Pour les entreprises du secteur de la santé et hors santé


Développer des offres personnalisées dans le domaine de la longévité :


L’association de diagnostics modernes et d’analyses de mégadonnées permet d’élaborer des plans de prévention individuels en fonction des risques de santé de chaque patient.


Développer la promotion de la santé au sein des entreprises :


Grâce à des programmes de santé physique et mentale ciblés, les entreprises peuvent apporter une contribution active à la prévention. Ces programmes comportent des mesures telles que des offres d’activité physique, des postes de travail ergonomiques, une alimentation saine sur le lieu de travail et des ateliers de gestion du stress.

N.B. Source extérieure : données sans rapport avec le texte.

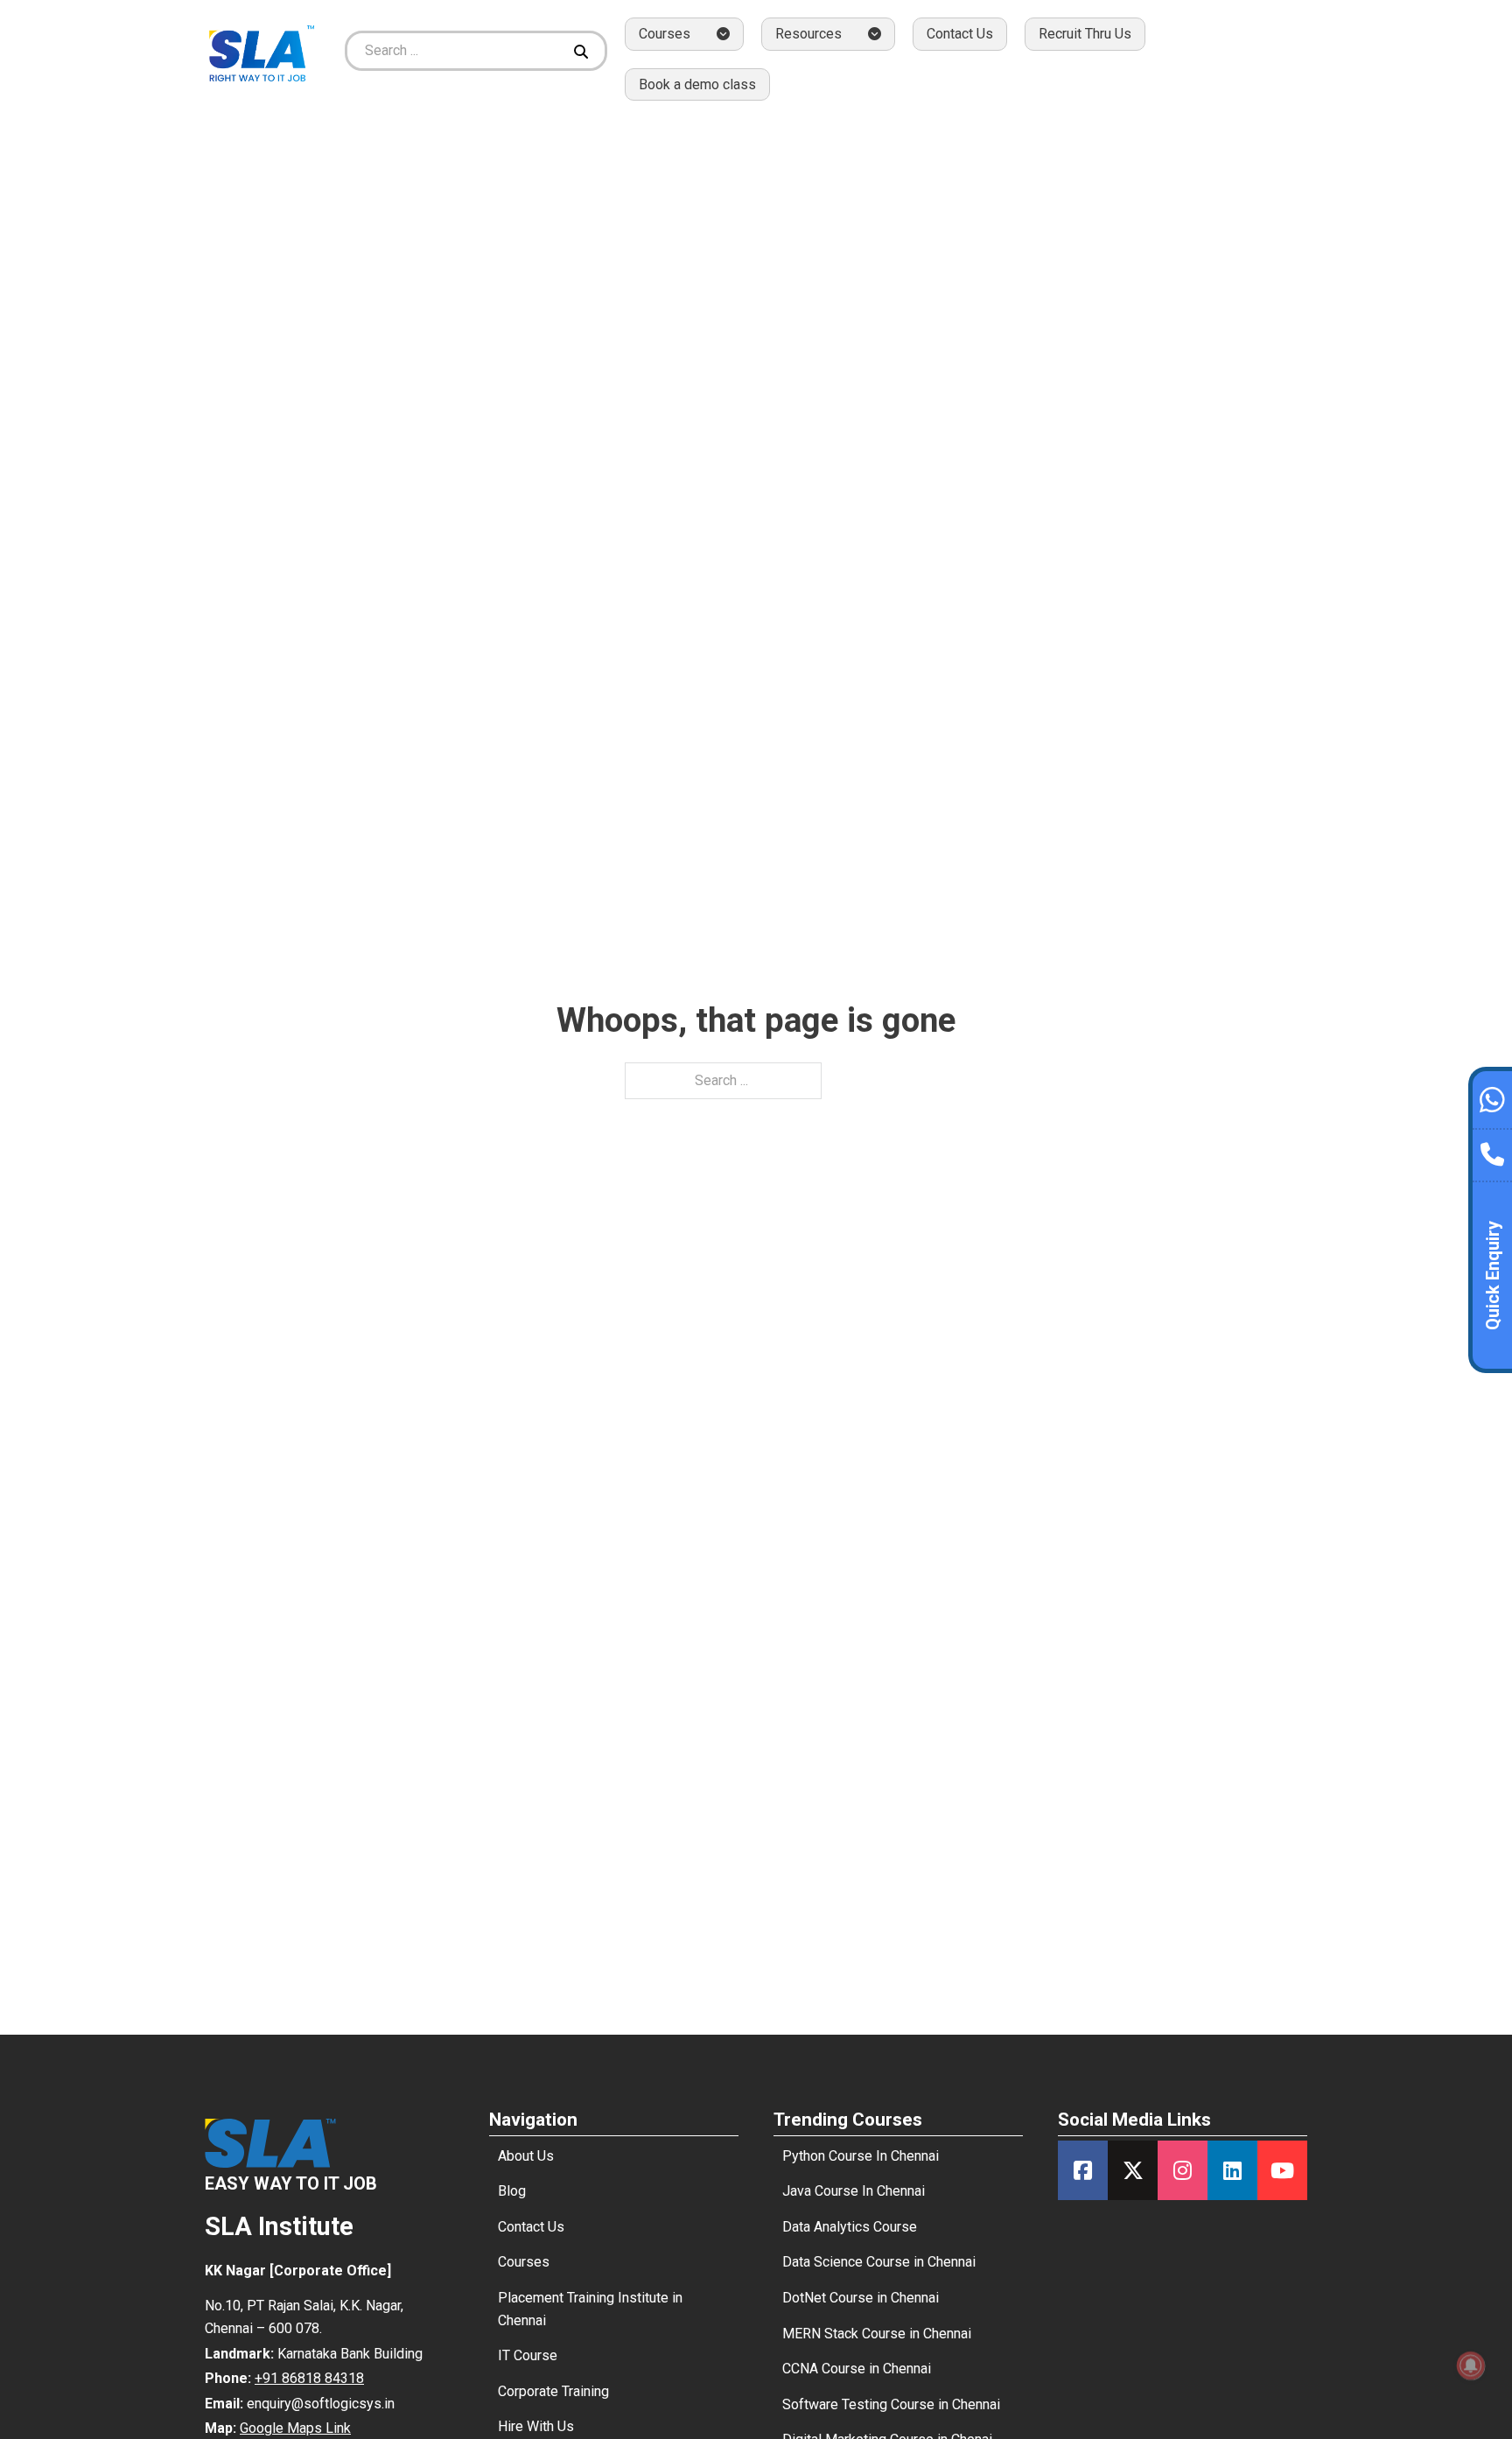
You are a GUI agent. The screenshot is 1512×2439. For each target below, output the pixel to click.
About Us (526, 2156)
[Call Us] (1492, 1150)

Promouvoir un comportement propice à la santé grâce aux applications numériques :


Les applications de santé sont à même de promouvoir les comportements de prévention en encourageant les utilisateurs à adopter un mode de vie plus actif et en les alertant en temps utile sur les risques possibles pour la santé. Afin de mieux exploiter leur potentiel, les développeurs devraient travailler en étroite collaboration avec les prestataires de services du secteur de la santé. Une mise en réseau plus étroite permettrait de mieux intégrer les données de santé dans le parcours de soins et de favoriser ainsi des traitements personnalisés et plus individualisés.